== DOSTARCZONE DANE

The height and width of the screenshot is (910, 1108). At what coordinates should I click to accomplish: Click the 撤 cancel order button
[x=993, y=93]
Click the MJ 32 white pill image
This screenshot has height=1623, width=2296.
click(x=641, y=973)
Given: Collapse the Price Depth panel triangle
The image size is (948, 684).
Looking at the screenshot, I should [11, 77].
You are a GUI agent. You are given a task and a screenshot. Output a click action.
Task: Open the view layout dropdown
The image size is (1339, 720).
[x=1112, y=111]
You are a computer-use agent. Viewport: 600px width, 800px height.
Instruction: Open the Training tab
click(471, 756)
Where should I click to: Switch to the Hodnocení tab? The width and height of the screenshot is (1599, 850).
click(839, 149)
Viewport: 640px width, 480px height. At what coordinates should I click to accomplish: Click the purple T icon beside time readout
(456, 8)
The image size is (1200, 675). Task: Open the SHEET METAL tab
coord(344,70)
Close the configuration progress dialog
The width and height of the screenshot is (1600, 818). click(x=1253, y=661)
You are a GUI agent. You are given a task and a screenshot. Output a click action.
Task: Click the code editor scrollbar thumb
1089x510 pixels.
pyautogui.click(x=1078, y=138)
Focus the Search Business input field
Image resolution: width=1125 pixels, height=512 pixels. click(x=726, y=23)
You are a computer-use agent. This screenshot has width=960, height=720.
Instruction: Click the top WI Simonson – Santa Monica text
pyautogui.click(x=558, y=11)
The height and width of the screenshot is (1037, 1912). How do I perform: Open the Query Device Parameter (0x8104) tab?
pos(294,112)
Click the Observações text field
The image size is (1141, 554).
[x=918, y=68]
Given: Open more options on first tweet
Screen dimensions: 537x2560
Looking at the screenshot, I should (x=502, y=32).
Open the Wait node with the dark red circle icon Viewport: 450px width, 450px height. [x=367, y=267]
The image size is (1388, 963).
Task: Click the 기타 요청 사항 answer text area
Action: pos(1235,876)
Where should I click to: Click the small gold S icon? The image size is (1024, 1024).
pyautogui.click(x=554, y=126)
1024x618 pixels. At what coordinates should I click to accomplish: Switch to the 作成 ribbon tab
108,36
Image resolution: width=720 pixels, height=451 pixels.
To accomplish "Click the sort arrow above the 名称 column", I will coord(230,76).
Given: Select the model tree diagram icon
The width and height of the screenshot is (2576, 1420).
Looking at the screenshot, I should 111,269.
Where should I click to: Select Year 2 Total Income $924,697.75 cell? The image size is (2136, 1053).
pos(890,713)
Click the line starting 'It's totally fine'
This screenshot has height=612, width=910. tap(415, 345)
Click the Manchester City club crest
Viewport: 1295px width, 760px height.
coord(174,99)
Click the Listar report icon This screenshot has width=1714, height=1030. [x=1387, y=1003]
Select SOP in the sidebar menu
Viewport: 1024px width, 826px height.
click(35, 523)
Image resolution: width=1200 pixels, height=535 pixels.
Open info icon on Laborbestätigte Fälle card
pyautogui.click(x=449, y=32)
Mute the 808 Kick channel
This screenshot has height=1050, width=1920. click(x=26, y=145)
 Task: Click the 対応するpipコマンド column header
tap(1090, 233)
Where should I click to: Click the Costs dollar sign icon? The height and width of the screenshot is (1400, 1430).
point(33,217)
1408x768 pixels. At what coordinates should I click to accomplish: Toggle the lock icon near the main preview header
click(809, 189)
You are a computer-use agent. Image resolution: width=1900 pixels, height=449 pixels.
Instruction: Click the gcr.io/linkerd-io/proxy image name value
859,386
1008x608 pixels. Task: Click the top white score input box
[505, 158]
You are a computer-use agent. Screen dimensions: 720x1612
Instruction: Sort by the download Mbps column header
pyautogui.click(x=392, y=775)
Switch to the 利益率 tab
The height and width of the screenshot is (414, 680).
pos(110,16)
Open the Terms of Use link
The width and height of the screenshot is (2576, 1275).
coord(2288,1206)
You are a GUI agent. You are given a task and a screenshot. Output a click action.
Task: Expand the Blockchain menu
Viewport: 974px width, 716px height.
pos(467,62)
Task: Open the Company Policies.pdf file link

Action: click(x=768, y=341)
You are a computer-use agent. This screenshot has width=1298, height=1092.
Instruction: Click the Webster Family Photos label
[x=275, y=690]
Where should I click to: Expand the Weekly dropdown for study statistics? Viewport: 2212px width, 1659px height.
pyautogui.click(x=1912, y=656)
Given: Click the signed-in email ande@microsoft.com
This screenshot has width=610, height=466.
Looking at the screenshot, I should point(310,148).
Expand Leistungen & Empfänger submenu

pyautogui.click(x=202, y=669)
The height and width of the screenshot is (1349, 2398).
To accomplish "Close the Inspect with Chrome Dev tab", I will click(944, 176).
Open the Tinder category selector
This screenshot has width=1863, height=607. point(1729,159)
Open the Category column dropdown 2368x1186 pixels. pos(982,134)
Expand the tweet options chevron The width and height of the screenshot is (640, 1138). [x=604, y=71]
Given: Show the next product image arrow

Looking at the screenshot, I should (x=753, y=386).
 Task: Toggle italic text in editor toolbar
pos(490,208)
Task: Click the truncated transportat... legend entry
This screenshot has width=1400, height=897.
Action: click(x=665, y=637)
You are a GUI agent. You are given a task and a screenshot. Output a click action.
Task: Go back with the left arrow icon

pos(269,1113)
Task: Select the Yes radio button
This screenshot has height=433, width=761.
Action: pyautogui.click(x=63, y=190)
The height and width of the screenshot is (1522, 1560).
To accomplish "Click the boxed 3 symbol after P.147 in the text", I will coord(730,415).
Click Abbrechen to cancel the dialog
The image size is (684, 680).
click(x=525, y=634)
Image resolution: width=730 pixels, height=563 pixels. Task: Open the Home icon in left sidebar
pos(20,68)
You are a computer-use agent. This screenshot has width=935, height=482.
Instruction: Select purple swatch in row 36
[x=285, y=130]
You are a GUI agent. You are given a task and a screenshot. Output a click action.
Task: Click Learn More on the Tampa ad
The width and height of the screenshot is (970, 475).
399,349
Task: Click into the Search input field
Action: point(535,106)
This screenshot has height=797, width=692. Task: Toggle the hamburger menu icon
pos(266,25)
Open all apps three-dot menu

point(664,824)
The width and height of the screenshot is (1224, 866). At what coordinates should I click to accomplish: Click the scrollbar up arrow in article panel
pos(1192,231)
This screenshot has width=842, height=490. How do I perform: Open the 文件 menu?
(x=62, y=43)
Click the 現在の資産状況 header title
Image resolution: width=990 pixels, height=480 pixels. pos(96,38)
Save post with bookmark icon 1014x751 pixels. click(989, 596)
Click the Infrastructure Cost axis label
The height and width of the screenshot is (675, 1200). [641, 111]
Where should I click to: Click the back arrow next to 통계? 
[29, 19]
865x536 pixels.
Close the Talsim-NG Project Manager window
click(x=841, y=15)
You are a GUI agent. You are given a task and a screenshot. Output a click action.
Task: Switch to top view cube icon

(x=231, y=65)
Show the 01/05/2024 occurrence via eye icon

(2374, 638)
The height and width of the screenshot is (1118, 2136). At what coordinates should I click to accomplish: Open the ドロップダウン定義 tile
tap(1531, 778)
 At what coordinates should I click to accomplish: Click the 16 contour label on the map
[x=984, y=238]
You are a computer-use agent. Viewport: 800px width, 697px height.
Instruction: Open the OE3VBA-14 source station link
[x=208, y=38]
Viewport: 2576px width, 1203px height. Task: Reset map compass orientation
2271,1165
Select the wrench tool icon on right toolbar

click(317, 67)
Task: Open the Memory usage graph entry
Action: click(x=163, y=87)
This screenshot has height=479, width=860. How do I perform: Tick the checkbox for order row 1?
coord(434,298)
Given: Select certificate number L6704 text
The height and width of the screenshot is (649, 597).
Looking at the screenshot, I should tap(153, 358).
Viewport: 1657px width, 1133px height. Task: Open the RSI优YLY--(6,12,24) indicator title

====

Odszukaj w powyższych danych każdy wiersz zawierający ciąg „text” i przepisz te wiersze bez zmian.

◆ WYNIK
Instruction: Click the top WI Simonson – Santa Monica text
Click the Observações text field
Task: Click the 기타 요청 사항 answer text area
 Task: Toggle italic text in editor toolbar
To accomplish "Click the boxed 3 symbol after P.147 in the text", I will coord(730,415).
Given: Select certificate number L6704 text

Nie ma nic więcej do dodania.